→ **課題の目的**: 不眠への対処を扱った本文から、「みなさんは、そんな「今日もま」で始まり「が覚えるようになるでしょう。」で終わる範囲を一字一句変えずに書き写してください。

→ **本文ブロック**:
---*---
研究所・センター
睡眠研究所
社会学部人間心理学科教授 山本隆一郎
みなさん夜はぐっすり眠れていますか?布団に入ってもなかなか寝つけなくて苦しい。そんな夜もあるかと思います。眠りがなかなか訪れない背景には、生活習慣が不規則であったり、帰宅後の家庭環境による眠気の高まらなさや覚醒の高さが背景にあったりすることがあります。しかし、きちんとした生活習慣をとっていても、眠れなかった経験が繰り返されてしまうと、「なぜか、布団にはいると目が覚めちゃう」といった癖ができてしまいます(これを条件づけといいます)。梅干しを食べて酸っぱかった経験があると、梅干しを見ただけでも唾液が出てしまう。そんな現象に似ています。こうした癖になってしまっている不眠を抱えている方は少なくないとされています。
みなさんは、そんな「今日もまた眠れないのか…」という夜に布団でどのように過ごしているでしょうか?布団の中で何度もしっくりくる姿勢を探す人もいれば、スマホをいじってみる人、どこかで聞いた「羊を数える」という方法を実践している人もいるでしょう。しかしながら、これらは、かえって不眠を持続させてしまいます。例えば、「羊を数える」という方法を科学的に検証した研究(例えば,金子・田村・田中,2012)では、あまり効果がない可能性が報告されています。
では、なぜこうした方法は不眠に対して効果がないのでしょうか?布団の中であれこれ考え事をしたり、眠るために努力をすると、一時的に眠れない辛さから気がそれるのですが、考え事をして頭を使っているわけですから、かえって「布団=覚醒する場所」という条件づけが強固なものになってしまいます。
こうした悪循環から抜け出すためには、「布団に入ってから15分経っても眠れない時には布団から出て別の部屋に行き穏やかに過ごし、眠くなったらまた布団に入る」という方法がよいとされています。こうすることで、「布団=眠る場所」と覚えさせるのです。そして、これを実践した夜は睡眠不足で次の日眠いかもしれませんが、「朝はいつもの時間に起きること」これも重要です。こうすることで次の日はもう少し早く強い眠気が訪れ、「布団=眠る場所」と身体が覚えるようになるでしょう。
※この方法や自分なりの対処でも不眠が続くようでしたら、何か別の原因があるかもしれません。そのような際は医師に相談するのがよいでしょう。
金子凌太郎・田村典久・田中秀樹 (2012) 羊を数えると本当に眠れるのか?入眠促進における腹式呼吸との比較、日本睡眠学会第37回定期学術集会プログラム・抄録集,230.
---*---
→ **提供情報**:

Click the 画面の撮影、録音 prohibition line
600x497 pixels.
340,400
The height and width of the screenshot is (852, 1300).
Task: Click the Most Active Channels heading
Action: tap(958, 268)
---*---
→ **課題の結果**:
みなさんは、そんな「今日もまた眠れないのか…」という夜に布団でどのように過ごしているでしょうか?布団の中で何度もしっくりくる姿勢を探す人もいれば、スマホをいじってみる人、どこかで聞いた「羊を数える」という方法を実践している人もいるでしょう。しかしながら、これらは、かえって不眠を持続させてしまいます。例えば、「羊を数える」という方法を科学的に検証した研究(例えば,金子・田村・田中,2012)では、あまり効果がない可能性が報告されています。
では、なぜこうした方法は不眠に対して効果がないのでしょうか?布団の中であれこれ考え事をしたり、眠るために努力をすると、一時的に眠れない辛さから気がそれるのですが、考え事をして頭を使っているわけですから、かえって「布団=覚醒する場所」という条件づけが強固なものになってしまいます。
こうした悪循環から抜け出すためには、「布団に入ってから15分経っても眠れない時には布団から出て別の部屋に行き穏やかに過ごし、眠くなったらまた布団に入る」という方法がよいとされています。こうすることで、「布団=眠る場所」と覚えさせるのです。そして、これを実践した夜は睡眠不足で次の日眠いかもしれませんが、「朝はいつもの時間に起きること」これも重要です。こうすることで次の日はもう少し早く強い眠気が訪れ、「布団=眠る場所」と身体が覚えるようになるでしょう。